EXERCISE TASK 1 = Reproduce the item position entries verbatim, starting with the line containing "QUEM SOMOS (829, 49)" and ending with the final entry, both included. Omit the pictures from your output.

I have no recollection of any major student protest the many years I was at the Yeshiva University main campus. I was not unique. YU, unlike some other universities, rarely had protests. While at YU, one of the protests that I did hear about involved Rabbi Soloveitchik (the Rav) in the late 1960s objecting to the change of status of the yeshiva to become a university. I did not think much of it, since I thought it had no practical effect. Years later, after the New York County Supreme Court Judge’s decision in the YU Pride Alliance case, I realized I was wrong. The Court relied upon the change in status as grounds to apply the New York City Human Rights Law (NYCHRL) to YU. I then investigated to learn about the protest involving the Rav.

In 1897, YU had been incorporated as the Rabbi Isaac Elchanan Theological Seminary Association (REITS) to promote the study of Talmud. In December 1967, YU changed its certificate of incorporation to continue as an educational corporation under the Education Law of the State of New York. There appeared to be little discussion or opposition to the change.

In December 1969, YU filed a petition with the Board of Regents. The plan was to “spin off” REITS from YU to be a separate entity. Various degrees with religious connotations such as Master of Religious Education would be eliminated. There was a backlash to this proposal. A student organization, Concerned Student Coalition, consisting of students from Yeshiva College and Stern College, protested the change.

The culmination occurred on April 12, 1970, when two hundred students protested at the main campus. It would have been more, but the Rav discouraged the protest. However, the Rav publicly indicated his support for their goals.

EXERCISE TASK 2 = In the passage about the Yeshiva University protest, how many students protested at the main campus on April 12, 1970?

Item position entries
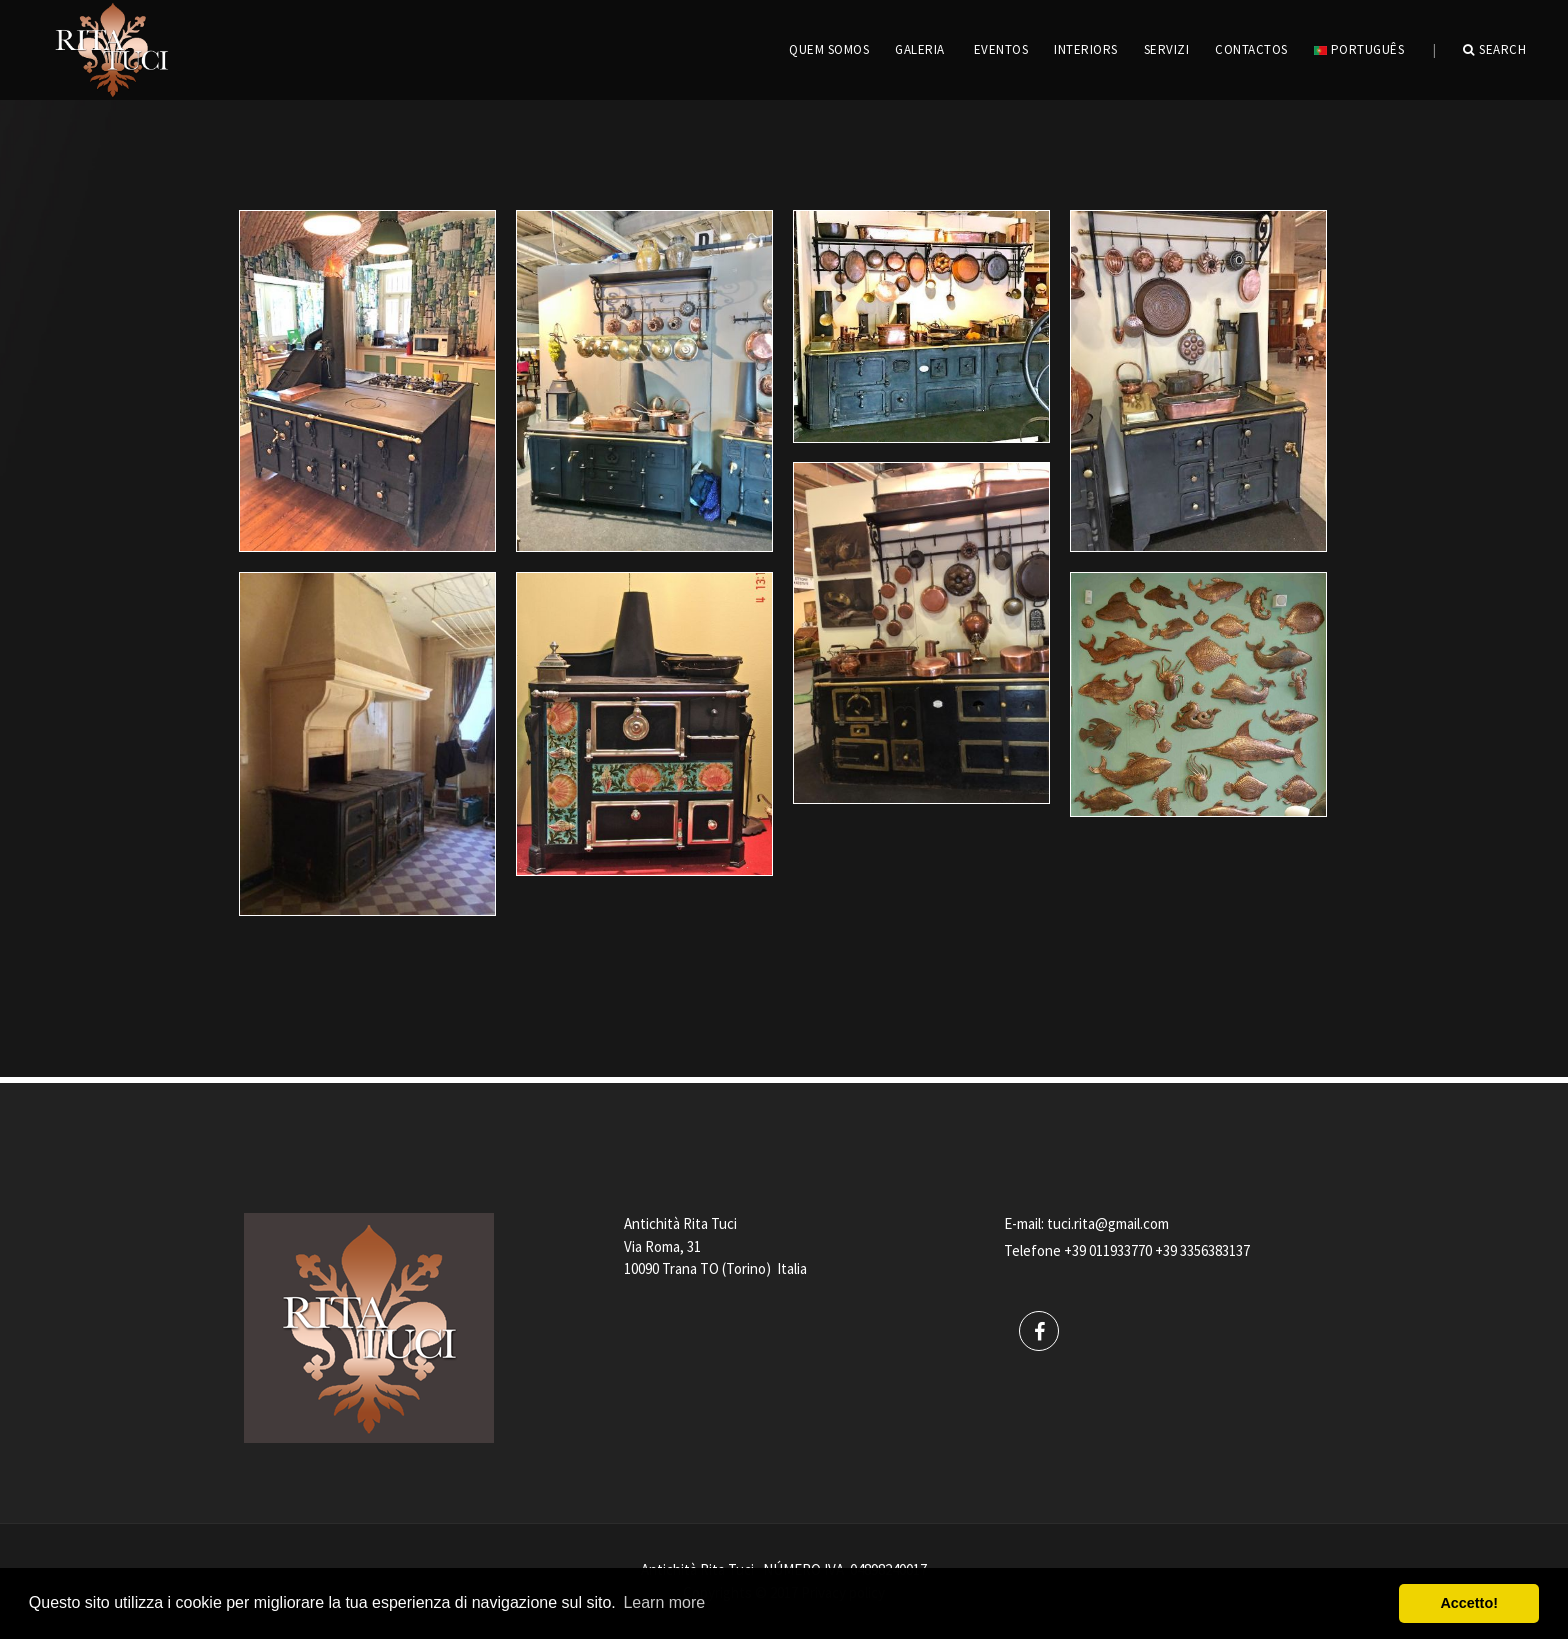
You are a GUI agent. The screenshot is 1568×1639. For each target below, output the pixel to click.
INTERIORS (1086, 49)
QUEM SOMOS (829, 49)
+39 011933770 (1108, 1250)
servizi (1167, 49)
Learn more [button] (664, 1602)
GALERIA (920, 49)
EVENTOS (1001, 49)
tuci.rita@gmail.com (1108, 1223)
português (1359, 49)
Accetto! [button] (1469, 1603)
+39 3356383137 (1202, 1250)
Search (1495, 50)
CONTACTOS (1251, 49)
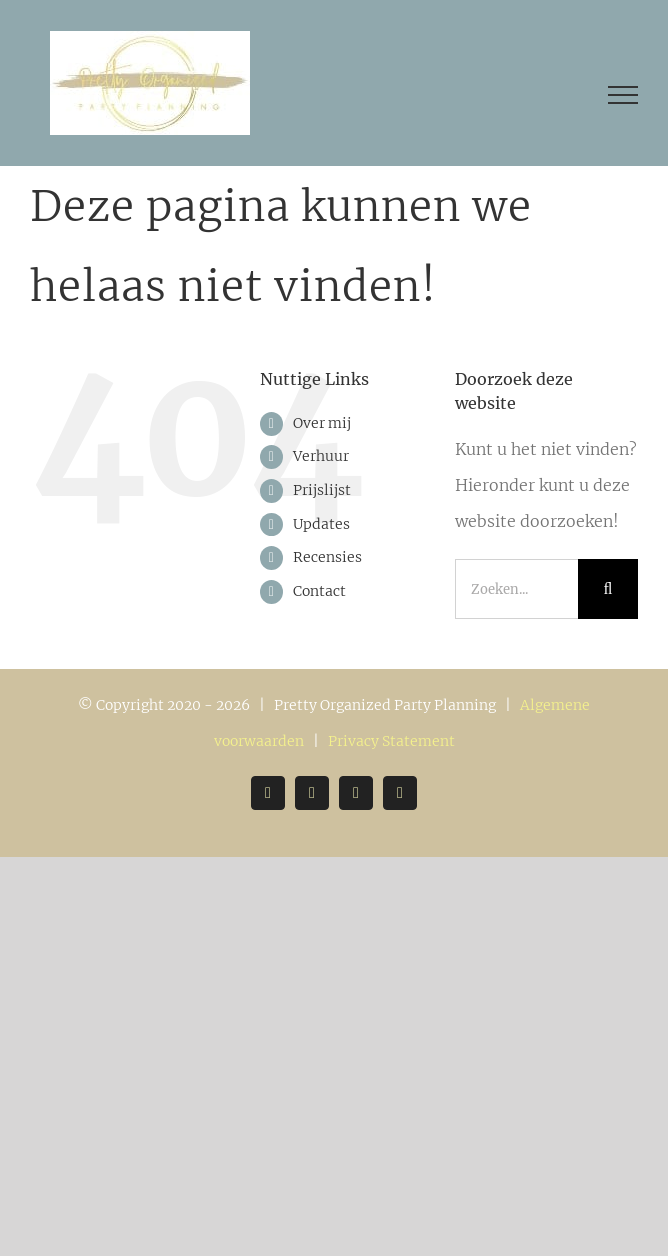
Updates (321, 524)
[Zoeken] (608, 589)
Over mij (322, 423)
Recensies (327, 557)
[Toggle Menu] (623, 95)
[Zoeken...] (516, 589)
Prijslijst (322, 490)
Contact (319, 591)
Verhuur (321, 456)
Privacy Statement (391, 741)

FINISHED ANSWER 1 =
QUEM SOMOS (829, 49)
+39 011933770 (1108, 1250)
servizi (1167, 49)
Learn more [button] (664, 1602)
GALERIA (920, 49)
EVENTOS (1001, 49)
tuci.rita@gmail.com (1108, 1223)
português (1359, 49)
Accetto! [button] (1469, 1603)
+39 3356383137 (1202, 1250)
Search (1495, 50)
CONTACTOS (1251, 49)
Updates (321, 524)
[Zoeken] (608, 589)
Over mij (322, 423)
Recensies (327, 557)
[Toggle Menu] (623, 95)
[Zoeken...] (516, 589)
Prijslijst (322, 490)
Contact (319, 591)
Verhuur (321, 456)
Privacy Statement (391, 741)

FINISHED ANSWER 2 = Two hundred students.